* _Written request_
Reproduce each of the entries below word for word, changing nothing.

···

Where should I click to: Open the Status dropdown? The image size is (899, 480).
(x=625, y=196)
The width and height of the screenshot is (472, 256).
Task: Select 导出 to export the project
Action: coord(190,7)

···

* _Answer to the task_
Where should I click to: Open the Status dropdown? The image size is (899, 480).
(x=625, y=196)
The width and height of the screenshot is (472, 256).
Task: Select 导出 to export the project
Action: coord(190,7)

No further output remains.